Bu arada Yıldırım Orduları Komutanı Mustafa Kemal, emrindeki Kolordu Komutanı Ali Fuat Cebesoy Paşa’yı Adana’ya çağırdı ve şunları şöyledi:

“Artık milletin bundan sonra kendi haklarını kendisinin araması ve savunması, bizlerin de ... yol göstermemiz ve bütün ordu ile beraber yardım etmemiz lazımdır” dedi.

İstanbul’a hareket ederken kendi yerine Cebesoy’u bıraktı. İlk savunma önlemleri alınmaya başlandı. İlk direnme merkezi Adana olacaktı.

Ateşkes antlaşmasına göre jandarmanın bulunduğu bölgede kalması olanaklı olduğu için, ordunun subay ve erat kolordusunu jandarmaya kaydırdı.

Özetlersek:

Mustafa Kemal’in Mondros Ateşkes Antlaşması’ndan sonra on gün süren Yıldırım Orduları Komutanlığı sırasında, Adana’da:

1- Mondros Ateşkes Antlaşması’nın koşullarına karşı çıkması ve İstanbul hükümetiyle ciddi tartışma açması;

2- İstanbul hükümetinin kararını dinlemeyerek, İskenderun Limanı’na asker çıkarmak isteyen İngiliz güçlerine, silahla karşılık verilmesini emretmesi ve bunu İstanbul hükümetine bildirmesi;

3- 20. Kolordu Komutanı Ali Fuat Cebesoy Paşa’ya emir vererek, elde kalan askerleri jandarmaya kaydırması ve ileriye dönük “milli mücadele”nin tohumlarının atılması, ulusal milli mücadele savaşımızın başlangıç girişimlerinin kanıtlarıdır.

Bu nedenle Kasım 1918 başlarında, işgalin ilk günlerinde Adana’da direniş ve Milli Mücadele başlamıştı.

Adana’dan ayrılan Mustafa Kemal, 13 Kasım 1918’de İstanbul’a geldi.

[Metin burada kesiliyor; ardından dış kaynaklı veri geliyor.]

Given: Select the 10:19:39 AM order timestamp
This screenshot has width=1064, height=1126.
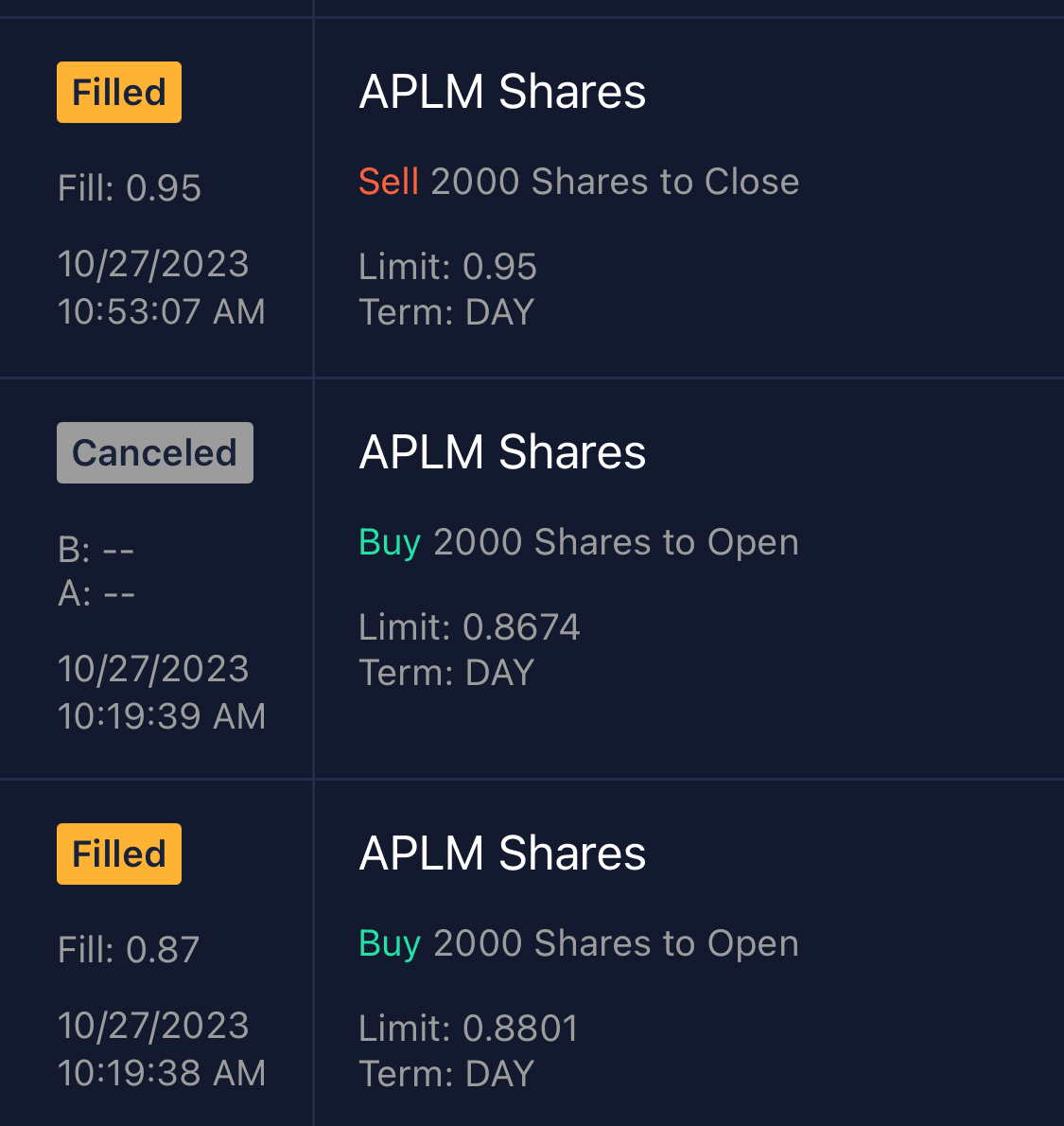Looking at the screenshot, I should (x=162, y=716).
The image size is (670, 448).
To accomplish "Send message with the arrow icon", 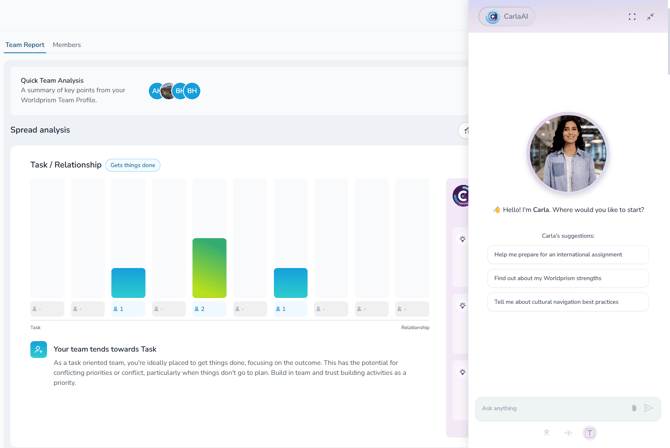I will click(x=649, y=408).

O gün, İngiliz, Fransız, İtalyan ve Yunan gemilerinden oluşan 55 parçadan oluşan müttefik donanması, işgal etmek için İstanbul Limanı’na giriyordu.

Mustafa Kemal İstanbul’da tam 6 ay kaldı. Anadolu’da gerçekleştirilecek ulusal direnişi adım adım planladı.(*)

İşte 19 Mayıs 1919, bu planların gerçekleşmesi için Mustafa Kemal’in Samsun’a çıktığı ve Türk milleti için “yıldızın parladığı” gündür.

(*) Mustafa Kemal’in 6 aylık İstanbul’daki yaşamı, mücadelesi ve planları için bkz: “Samsun’dan Önce Bilinmeyen 6 Ay”, Cumhuriyet Yayınları (19. Baskı).